• Given data:

◇ ◇ ◇

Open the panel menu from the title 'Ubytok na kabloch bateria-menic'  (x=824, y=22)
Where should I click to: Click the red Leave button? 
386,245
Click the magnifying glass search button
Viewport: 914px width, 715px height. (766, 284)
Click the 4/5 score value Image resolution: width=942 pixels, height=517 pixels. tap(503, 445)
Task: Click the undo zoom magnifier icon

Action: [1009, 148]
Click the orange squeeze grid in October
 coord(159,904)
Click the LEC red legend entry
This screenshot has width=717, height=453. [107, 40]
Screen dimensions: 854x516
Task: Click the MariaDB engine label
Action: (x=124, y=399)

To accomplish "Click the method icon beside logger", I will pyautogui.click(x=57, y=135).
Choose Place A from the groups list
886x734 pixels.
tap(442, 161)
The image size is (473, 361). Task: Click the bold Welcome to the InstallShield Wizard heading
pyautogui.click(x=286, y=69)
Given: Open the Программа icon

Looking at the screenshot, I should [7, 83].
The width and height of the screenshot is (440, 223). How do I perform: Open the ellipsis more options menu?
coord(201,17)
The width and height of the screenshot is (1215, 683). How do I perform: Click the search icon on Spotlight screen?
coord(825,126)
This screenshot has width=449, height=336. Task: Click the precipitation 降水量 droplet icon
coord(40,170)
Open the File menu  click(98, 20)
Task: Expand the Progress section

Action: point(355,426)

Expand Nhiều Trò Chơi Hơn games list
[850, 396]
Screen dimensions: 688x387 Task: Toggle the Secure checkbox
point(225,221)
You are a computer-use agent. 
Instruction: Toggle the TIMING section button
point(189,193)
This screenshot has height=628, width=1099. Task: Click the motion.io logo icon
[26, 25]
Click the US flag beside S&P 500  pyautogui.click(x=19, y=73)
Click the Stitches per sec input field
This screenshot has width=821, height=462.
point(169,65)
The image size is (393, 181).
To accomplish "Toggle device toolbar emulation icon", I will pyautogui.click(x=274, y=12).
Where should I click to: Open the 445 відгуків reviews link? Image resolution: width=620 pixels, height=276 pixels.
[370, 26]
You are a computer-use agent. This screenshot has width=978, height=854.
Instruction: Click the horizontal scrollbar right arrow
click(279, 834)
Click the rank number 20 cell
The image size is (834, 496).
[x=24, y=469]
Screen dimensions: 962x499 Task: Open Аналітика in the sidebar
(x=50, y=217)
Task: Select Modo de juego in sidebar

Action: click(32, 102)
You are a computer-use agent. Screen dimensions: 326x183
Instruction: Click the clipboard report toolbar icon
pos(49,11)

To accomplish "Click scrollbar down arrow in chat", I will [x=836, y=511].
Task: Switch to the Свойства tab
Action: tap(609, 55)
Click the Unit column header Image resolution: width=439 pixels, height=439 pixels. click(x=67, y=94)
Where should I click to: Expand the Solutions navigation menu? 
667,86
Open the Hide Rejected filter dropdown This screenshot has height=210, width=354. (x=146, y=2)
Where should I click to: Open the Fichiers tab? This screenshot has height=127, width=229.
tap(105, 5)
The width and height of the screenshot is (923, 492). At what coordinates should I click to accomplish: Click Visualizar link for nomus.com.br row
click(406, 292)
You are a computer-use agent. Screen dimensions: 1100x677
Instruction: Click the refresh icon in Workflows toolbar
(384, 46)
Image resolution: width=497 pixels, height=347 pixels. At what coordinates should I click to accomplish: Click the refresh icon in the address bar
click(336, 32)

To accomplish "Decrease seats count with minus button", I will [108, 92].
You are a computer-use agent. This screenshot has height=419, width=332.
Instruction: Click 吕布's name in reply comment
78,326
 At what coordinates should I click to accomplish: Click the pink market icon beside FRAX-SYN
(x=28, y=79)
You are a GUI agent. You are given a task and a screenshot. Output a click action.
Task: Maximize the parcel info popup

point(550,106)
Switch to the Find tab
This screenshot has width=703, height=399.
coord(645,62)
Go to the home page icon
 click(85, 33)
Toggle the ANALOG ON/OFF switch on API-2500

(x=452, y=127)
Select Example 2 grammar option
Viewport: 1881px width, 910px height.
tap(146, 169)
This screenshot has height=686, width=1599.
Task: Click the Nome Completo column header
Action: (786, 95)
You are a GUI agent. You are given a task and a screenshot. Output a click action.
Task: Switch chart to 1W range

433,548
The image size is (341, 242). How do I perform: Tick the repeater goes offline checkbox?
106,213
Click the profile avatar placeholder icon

◇ ◇ ◇

• Your instructions:
All lines above between those holding "Click the rank number 20 cell" and "Open the Hide", inclusive, must be set down unchanged, and no other line may be included.

• Result of the exercise:
Click the rank number 20 cell
The image size is (834, 496).
[x=24, y=469]
Screen dimensions: 962x499 Task: Open Аналітика in the sidebar
(x=50, y=217)
Task: Select Modo de juego in sidebar

Action: click(32, 102)
You are a computer-use agent. Screen dimensions: 326x183
Instruction: Click the clipboard report toolbar icon
pos(49,11)

To accomplish "Click scrollbar down arrow in chat", I will [x=836, y=511].
Task: Switch to the Свойства tab
Action: tap(609, 55)
Click the Unit column header Image resolution: width=439 pixels, height=439 pixels. click(x=67, y=94)
Where should I click to: Expand the Solutions navigation menu? 
667,86
Open the Hide Rejected filter dropdown This screenshot has height=210, width=354. (x=146, y=2)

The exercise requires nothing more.